「人の友達に、なんてことするかなぁ」
「あんな人は旦那さまのお友達にはふさわしくありません」
「勝手なこと言わないでよ。大体僕は旦那さまなんかじゃないんだってば……」
僕はお屋敷でもないただの一軒家に住んでいる。
年だってまだまだ若いし旦那さまと呼ばれるのはどう考えてもおかしい。
けれども僕をそんなふうに呼ぶのは、3年前両親が死んだすぐあとに
突然現れた、おかしなメイドさんの幽霊だった。
「あなたさまは旦那さまのお生まれ変わりです。
だから私がお世話いたします。」
美和と名乗ったメイドさんは前世の僕に使えていたらしい。
前世と言われても覚えているわけはないし、少し困ったのだけれど
美和さんにとってそんなことはどうでもいいみたいだった。
ひっそりと僕を見守っていたのだけれど、ひとりぼっちになって
泣いていた僕をみかねて姿を現したそうだ。
美和さんの出現に当然僕はびっくりしたけれど、怖いとは思わなかった。
美和さんは幽霊なのに料理が上手で、毎日僕においしいご飯を作ってくれる。
毎朝見送ってくれるし、学校から帰ると玄関で出迎えてくれる。
美和さんの笑顔と「いってらっしゃいませ」「おかえりなさいませ」は
僕にとって、毎日の大きな励みになっている。
僕が立ち直れたのは美和さんのおかげで、美和さんがいなかったら
僕はどうにかなっていただろうし、もしかしたら死んでいたかもしれない。
美和さんみたいな幽霊がいるのなら死ぬのもそんなに怖くない気はするけれど。
美和さんは普段、とても優しいのだけれど
ときどきちょっと厳しかったり頑固だったりする。
たとえば前に学校の用事で遅くなって、連絡もしないで
門限を破ってしまったときはものすごく怒られた。
怒った美和さんはちょっと怖いから、そのあと僕は
なにかあったときにすぐ連絡ができるよう携帯電話を買った。
契約のなにやら難しいことは美和さんがごまかしてくれたみたいだけれど
どうやったのかはよく分からない。
あと、美和さんは電話も使わないで僕に電話がかけられるらしい。
電話代もかからなくておトクなのだけれど、ふしぎだ。
こういうところはやっぱりお化けなんだなぁと思う。
今までも、何回か美和さんを怒らせたことはあったのだけれど
今日もまた怒らせてしまった。といっても今回に限っては
僕が悪いわけじゃなくて、僕が家に連れてきた友達に怒ったのだ。
怒った美和さんは、姿をかくしたままコップの水を友達に浴びせかけ
投げても壊れないしぶつかってもそんなに痛くないようなものを
かたっぱしから投げつけて、彼を追い帰してしまった。
そもそも美和さんが怒った原因というのは僕を思ってくれてのことで
その友達が、僕に向かって独り暮らしをうらやむようなことを
言ったのがまずかったらしい。僕はあまり気にしなかったのだけれど。
「とにかくさ、あんなことしちゃって
あいつが誰かに話したらうわさになっちゃうよ。
家を見に来たがる人が増えたりしたらどうするのさ」
「そ、それは。

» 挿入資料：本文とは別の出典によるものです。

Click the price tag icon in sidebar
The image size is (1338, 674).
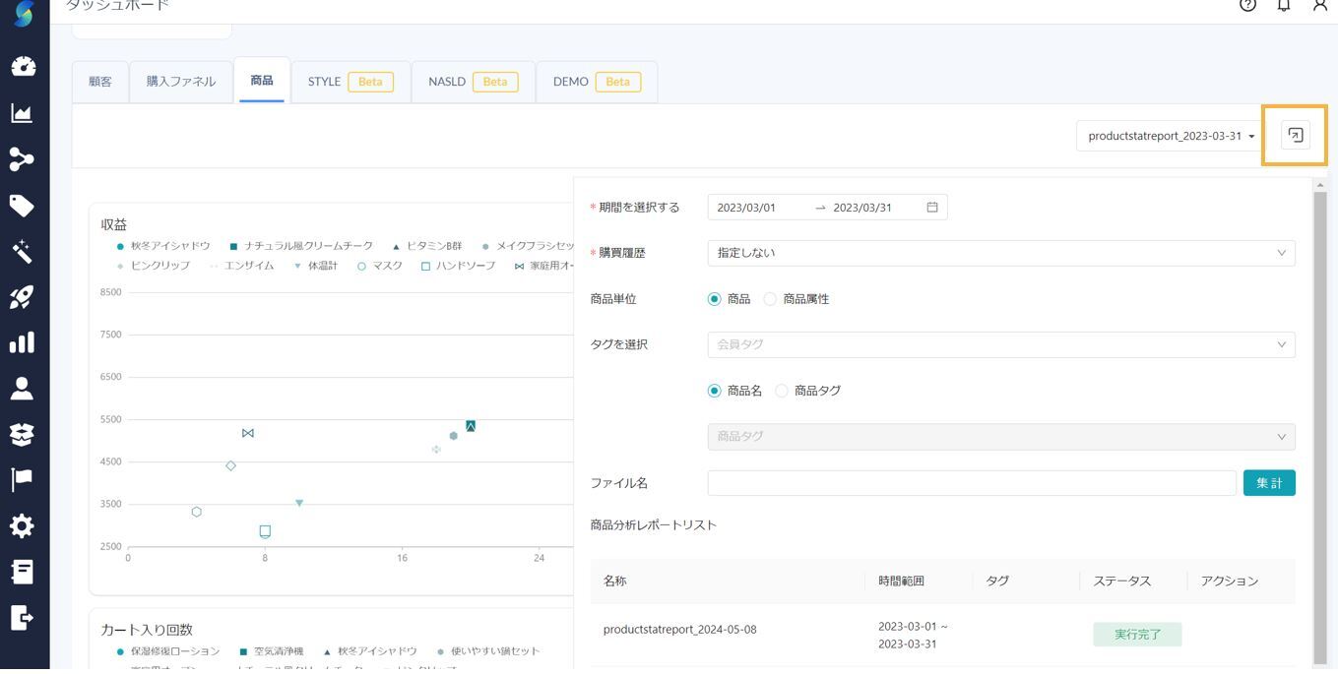pyautogui.click(x=22, y=205)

ですけど……。」
言いよどむ美和さん。
僕が美和さんに対して優位に立てたのはこれが初めてかも。
「まあいいや。一応口止めはしておくし
もしうわさになってもなんとかごまかすから」
「……申し訳ございません。考えが足りませんでした」
美和さんはしょんぼりしてしまっている。
もともと美和さんを責めるつもりはなくて、文句を言ったのは
ちょっとした照れ隠しだったのだけれど、失敗だった。
「いいってば……。
……あのさ、ありがとう。僕のために怒ってくれたんでしょ?
それに、いままでだって、いろいろ、その、感謝してるから……」
もっと、素直にお礼を言うつもりだったのだけれど
それでも、美和さんはにっこりと笑ってくれて
「いえ、私は旦那さまのメイドですもの。
旦那さまのために尽くすのは当たり前のことですわ」
「……だから、僕は旦那さまじゃなくて――」
美和さんが
生きていた時代にメイドなんて言葉があったかなぁ、なんて
ちらっと考えながら、僕はやっぱり美和さんのことが大好きだと思った。